→ **Your instructions**
Answer these questions from the silicon conversion page below:
(a) How many atoms of silicon does the page say are present?
(b) What symbol denotes the mole?
(c) What symbol denotes the number 6.022 × 10^23?

→ **Page**
====

Question

How will you convert $1.51 \times {10^{15}}$ atoms Si to mol Si?

Answer 1

To convert the number of atoms into number of moles, one should know about the following terms: Avagadro’s number, moles. 1 mole of any substance contains $6.022 \times {10^{23}}$number of atoms.

Complete step by step answer:
Here in this question it is given that the number of atoms of silicon present is $1.51 \times {10^{15}}$atoms.
We need to convert the number of atoms of silicon into the number of moles.
The mole is denoted by the symbol “mol” is the unit used for the measurement for the amount of substance in the International system of units (SI).
In the field of chemistry, the mole is defined as the amount of the substance which exactly contains the same quantity of $6.022 \times {10^{23}}$ number of entities which can be atoms, molecules or ions.
The number $6.022 \times {10^{23}}$ is known as the Avagadro’s constant. The Avagadro’s number is denoted by the symbol ${N_A}$.

====

→ **Data shown**
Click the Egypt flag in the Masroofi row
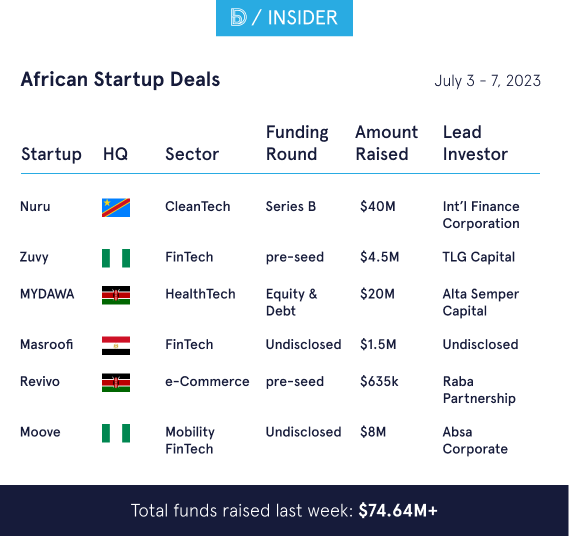The width and height of the screenshot is (569, 537). click(116, 345)
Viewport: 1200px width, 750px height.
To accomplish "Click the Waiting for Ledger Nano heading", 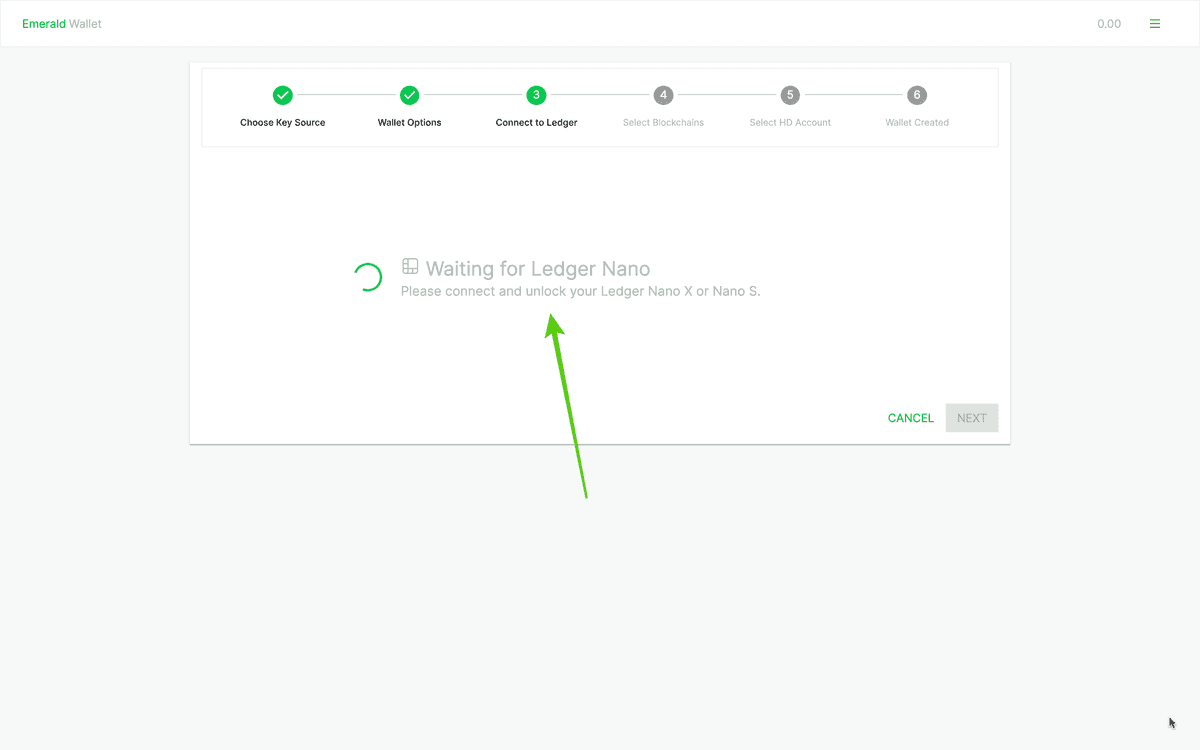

====

→ **Exercise response**
(a) 1.51 × 10^15 atoms
(b) mol
(c) N_A